**Page extract:**

"""

October 19, 2020 08:14
France saw countrywide rallies defending free speech and secularism Sunday, while the government discussed a stronger response to Islamist extremism following the brutal killing of a French schoolteacher last week.
Masks firmly on, per the capital's coronavirus rules, tens of thousands assembled at the Place de la Republique in Paris and several other major cities following Friday's beheading of middle school history teacher Samuel Paty. Some waved French flags and brandished banners celebrating free expression, as speakers paid a somber tribute to the country's latest victim of terrorism.
A national commemoration takes place Wednesday in honor of Paty, who died in the Paris suburb of Conflans-Sainte-Honorine. In some ways, the outpouring of shock and grief is a repeat of nearly six years ago, when millions of pencil-brandishing protesters defended free expression, following the terrorist attacks targeting the offices of the Charlie Hebdo satirical magazine.
"Free expression is a cardinal value of our identity," Prime Minister Jean Castex told Le Journal du Dimanche weekly newspaper, while speakers at Sunday's rallies warned against responding to hate with hate. Reprising the "I am Charlie" slogan following the January 2015 attacks, Castex added, "am more than ever Charlie."
But despite calls of national unity after this second terrorist attack in less than a month, the moment is also being marked by division and criticism over the government's response to radical Islam. It also comes amid -- and is partly shaped by -- the country's very different battle against another crisis, the coronavirus pandemic.
"It's them or us," titled Le Point magazine in an editorial on the killing, while the regional Le Telegramme wrote that Friday's attack "reminds us to what extent our French model of education and separation of church and state is threatened."

"""

**Check your understanding:**
1. Answer these questions about the report on the French rallies:
(a) In which Paris suburb did Samuel Paty die?
(b) On what day does the national commemoration in his honor take place?
(c) Which newspaper did Prime Minister Jean Castex speak to?
2. Rewrite the part of the report that begins at the words "Masks firmly on, per" and stops after "victim of terrorism.", putting "solemn" in place of "somber".
The lines that come after the report are not needed here.

**Stored data:**

"""

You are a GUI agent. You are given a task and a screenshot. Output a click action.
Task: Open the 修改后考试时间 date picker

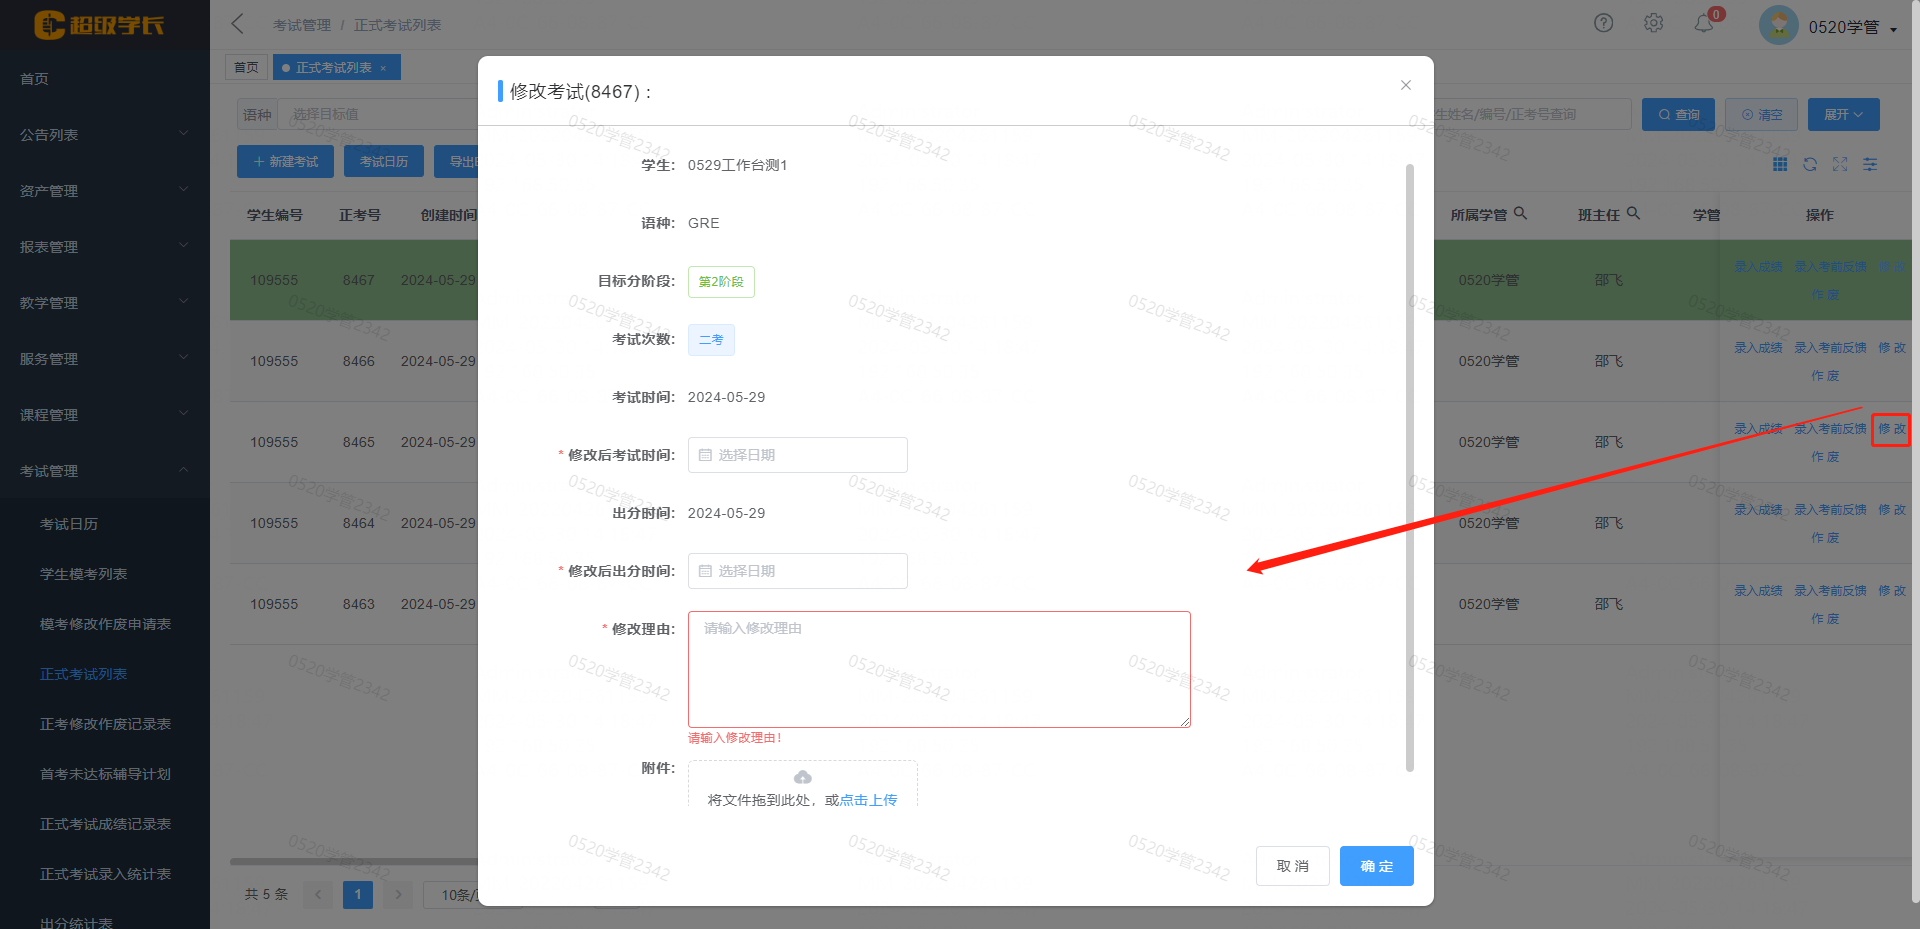(x=797, y=455)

"""

**Solutions to the tasks:**
1.
(a) Conflans-Sainte-Honorine
(b) Wednesday
(c) Le Journal du Dimanche

2.
Masks firmly on, per the capital's coronavirus rules, tens of thousands assembled at the Place de la Republique in Paris and several other major cities following Friday's beheading of middle school history teacher Samuel Paty. Some waved French flags and brandished banners celebrating free expression, as speakers paid a solemn tribute to the country's latest victim of terrorism.